===== TEXT EXCERPT =====

= The Silly Age =

2006 film

The Silly Age (La Edad de la peseta) is a 2006 Cuban film directed by Pavel Giroud. It was Cuba's submission to the 80th Academy Awards for the Academy Award for Best Foreign Language Film, but was not accepted as a nominee.

This film has been nominated to the Goya Awards as a Best Spanish Language Foreign Film, and has won 5 awards in three different film festivals around the world: a Golden India Catalina for Best Film in the Cartagena Film Festival; Best Art Direction, Best Director and Best Original Score winning the Feature Film Trophy in the Cine Ceará - National Cinema Festival; and the Audience Award (Elcine Second Prize) in the Lima Latinamerican Film Festival.

== Critical reception ==
The film received a mixed critical response. Joel del Río of Juventud Rebelde praised the film as an intimate, restrained and sober portrait of a period, describing it as a sometimes "Proustian" recovery of lost time. He also praised Giroud's direction of child actor Iván Carreira and highlighted the performances of Mercedes Sampietro, and José Ángel Egido. Dennis Harvey of Variety characterized the film as an "enchanting coming-of-age film". The film also received international recognition, winning the Nueva Vision Award for Best Spanish-Language Film at the 2008 Santa Barbara International Film Festival. Other critics were less favorable. Javier Ocaña of El País argued that the film never found an appropriate tone for its story, criticizing the slow pace of its dialogue and editing and finding its elements of black comedy ineffective. He also considered the political background insufficiently integrated into the story until the final portion of the film.

===== RECORDS SHOWN =====

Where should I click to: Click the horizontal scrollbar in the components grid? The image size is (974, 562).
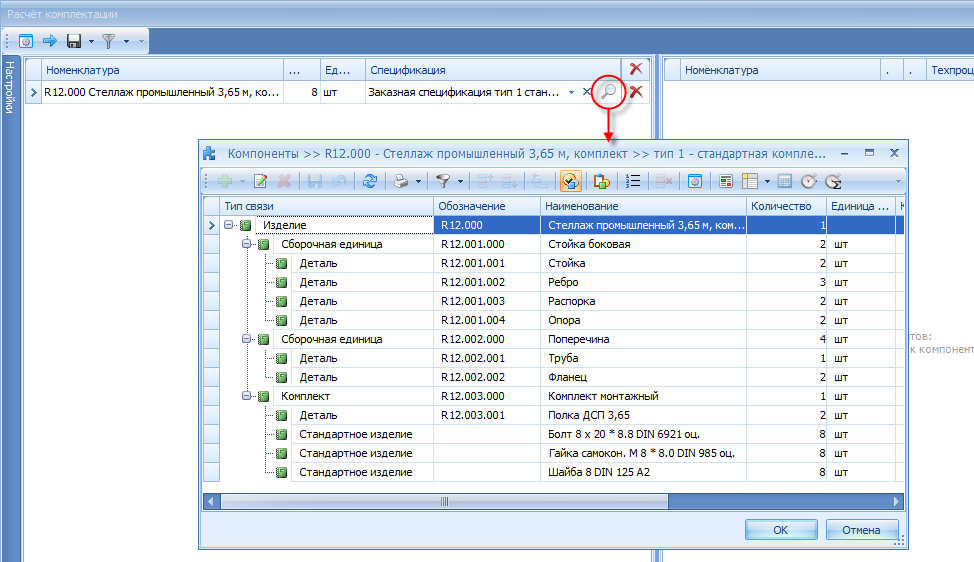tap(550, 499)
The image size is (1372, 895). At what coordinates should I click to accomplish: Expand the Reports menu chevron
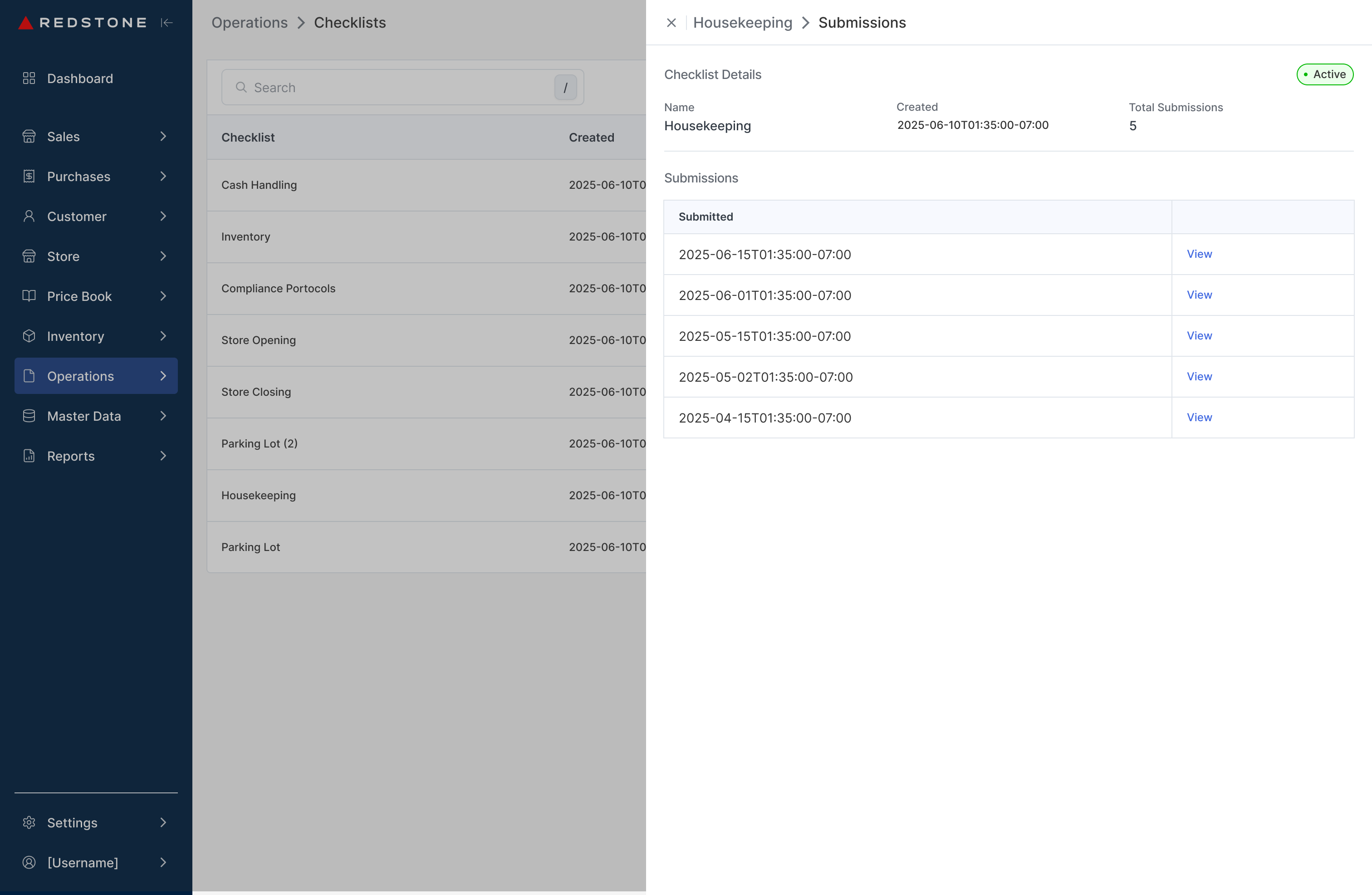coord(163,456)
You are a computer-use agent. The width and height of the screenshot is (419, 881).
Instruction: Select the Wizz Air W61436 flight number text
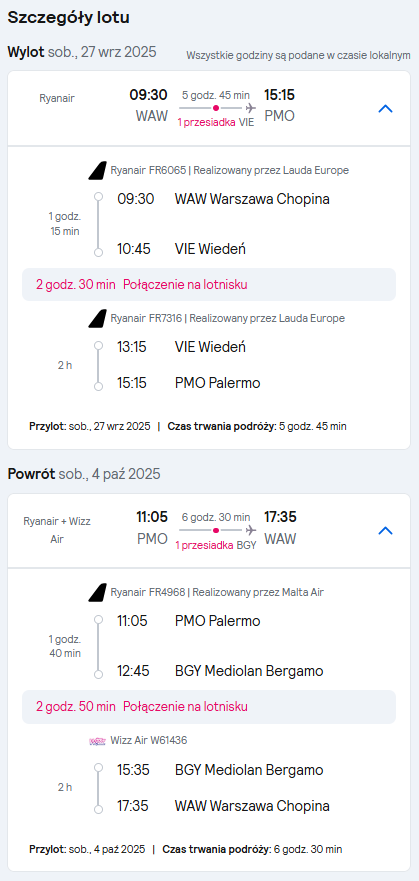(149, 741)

=====

WHAT YOU WILL DO:
1. Name every publication that the article on The Silly Age cites for a critic's view of the film.
2. From the article on The Silly Age, return the passage that begins with the words containing "This film has" and ends with "Latinamerican Film Festival.", copied word for word.
3. Continue the article on The Silly Age from the point where it stops.

EXERCISE RESULTS:
1.
Juventud Rebelde
Variety
El País

2.
This film has been nominated to the Goya Awards as a Best Spanish Language Foreign Film, and has won 5 awards in three different film festivals around the world: a Golden India Catalina for Best Film in the Cartagena Film Festival; Best Art Direction, Best Director and Best Original Score winning the Feature Film Trophy in the Cine Ceará - National Cinema Festival; and the Audience Award (Elcine Second Prize) in the Lima Latinamerican Film Festival.

3.
Néstor Díaz de Villegas, writing for Cubaencuentro, described the film as an unusually interiorized vision of Republican-era Cuba, while examining its treatment of the country's political and social environment. Giroud himself later expressed reservations about the film, calling it his most awkward work despite acknowledging that its atmosphere and child-centered story continued to appeal to many viewers.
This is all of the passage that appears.